Gambar 6 menunjukkan rasio ekspor barang dan jasa terhadap PDB kurun waktu 1980-2010. Selama periode 1980-1989, rasio ekspor terhadap PDB mencapai rata-rata 25%. Rasio ini kemudian mengalami kenaikan menjadi 27% selama kurun waktu 1990-1996. Bahkan selama episode krisis keuangan Asia yaitu periode 1997-1999, sektor ekspor mencapai rata-rata 39% dari PDB. Hal ini menunjukkan ekonomi Indonesia semakin terbuka. Perhatikan bahwa pada tahun 1998 rasio ekspor terhadap PDB mencapai 53% karena sektor ekspor (eksternal) tidak mengalami resesi sedangkan ekonomi dalam negeri mengalami penurunan ekonomi. Sebaliknya pada tahun 2009 dan 2010 terjadi resesi pada sejumlah negara yang merupakan mitra dagang utama Indonesia sedangkan pertumbuhan ekonomi domestik masih cukup bagus yang didukung oleh konsumsi sehingga rasio ekspor relatif rendah (24%).
Gambar 6
Ekspor Barang dan Jasa (% PDB) 1980 – 2010
Sumber: BPS
Semakin terbuka suatu ekonomi, semakin rentan ekonomi tersebut terhadap guncangan ekonomi global. Dengan rasio ekspor terhadap PDB yang relatif rendah dibandingkan dengan negara-negara anggota ASEAN lainnya seperti Malaysia atau Singapura, guncangan terhadap ekonomi global tidak akan terlalu mempengaruhi ekonomi domestik.
Selain itu, semakin terdiversifikasi komposisi komoditas ekspor suatu negara, kerentanan eksternal akan semakin berkurang. Fluktuasi harga komoditas memiliki dampak yang besar pada terms of trade pada negara-negara yang tidak terdiversifikasi dengan baik dan jika sangat tergantung pada impor bahan baku, negara tersebut akan menghadapi masalah kesinambungan transaksi berjalan.

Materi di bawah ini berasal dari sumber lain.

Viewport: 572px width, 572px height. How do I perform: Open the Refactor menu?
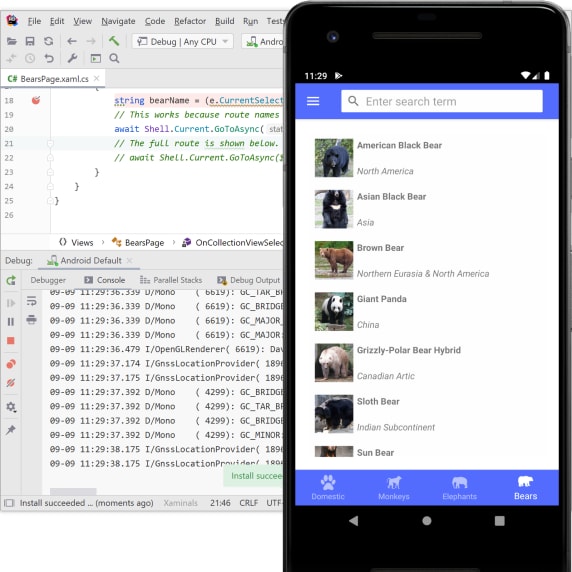click(190, 21)
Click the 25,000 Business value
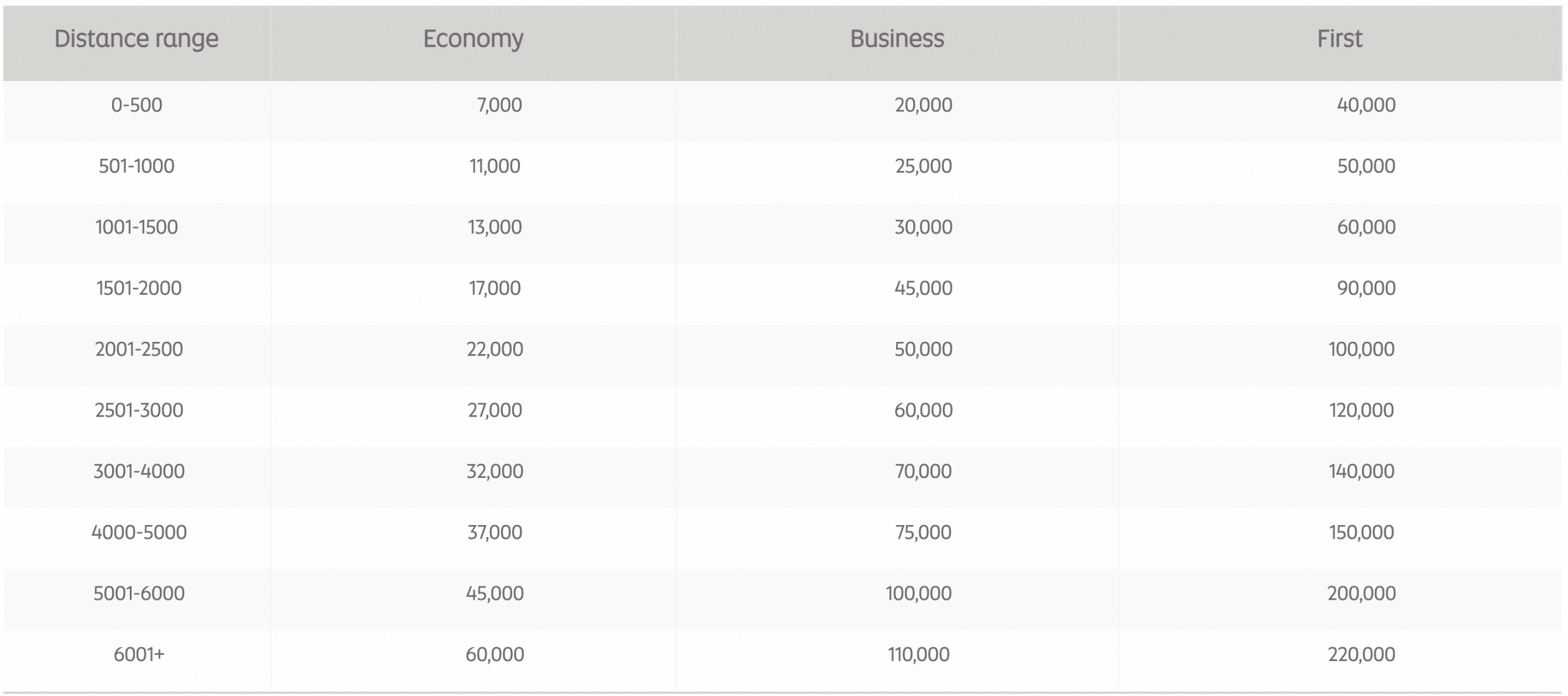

Diversifikasi produk ekspor Indonesia masih rendah. Pada tahun 1980-an Indonesia adalah negara yang ekonominya sangat tergantung pada minyak sehingga sangat rentan terhadap fluktuasi harga minyak. Saat ini peranan ekspor migas terhadap total ekspor sekitar 17%. Akan tetapi ekspor nonmigas yang mengambil peran sekitar 83% dari total ekspor masih mengandalkan produk unggulan komoditas seperti bahan bakar mineral (batu bara); lemak & minyak hewan/nabati (CPO); karet; bijih, kerak, dan abu logam; serta kayu. Tentunya kondisi ini sangat rentan terhadap fluktuasi harga komoditas sehingga bisa menganggu kesinambungan transaksi berjalan jika terjadi gejolak pada harga komoditas internasional.
4.4 Nilai Tukar Riil
Fleksibilitas nilai tukar dalam menghadapi guncangan eksternal bisa mempengaruhi kesinambungan transaksi berjalan. Pada rezim nilai tukar tetap cenderung menjadi target serangan spekulatif yang dapat memicu krisis keuangan.
Apresiasi nilai tukar rupiah dalam jangka pendek akan menyebabkan ketidakstabilan. Sedangkan apresiasi nilai tukar yang berkelanjutan akan menurunkan daya saing Indonesia yang akan memberikan tekanan terhadap transaksi berjalan. Apresiasi dapat memperparah ketidakseimbangan eksternal sehingga mengganggu kesinambungan transaksi berjalan.
Gambar 7 menunjukan nilai tukar riil rupiah terhadap US$ selama kurun waktu 1980-2010. Selama kurun waktu 1980-1989 terjadi dua kali devaluasi yaitu pada Maret 1983 dan September 1986 akibat krisis minyak yang menimbulkan tekanan pada neraca pembayaran (transaksi berjalan). Pada periode 1990-1996 nilai tukar riil relatif stabil dimana cadangan devisa digunakan untuk menstabilkan nilai tukar rupiah. Pada kurun waktu 1980-1996 nilai tukar riil mengalami depresiasi sehingga dapat mempertahankan daya saing produk Indonesia.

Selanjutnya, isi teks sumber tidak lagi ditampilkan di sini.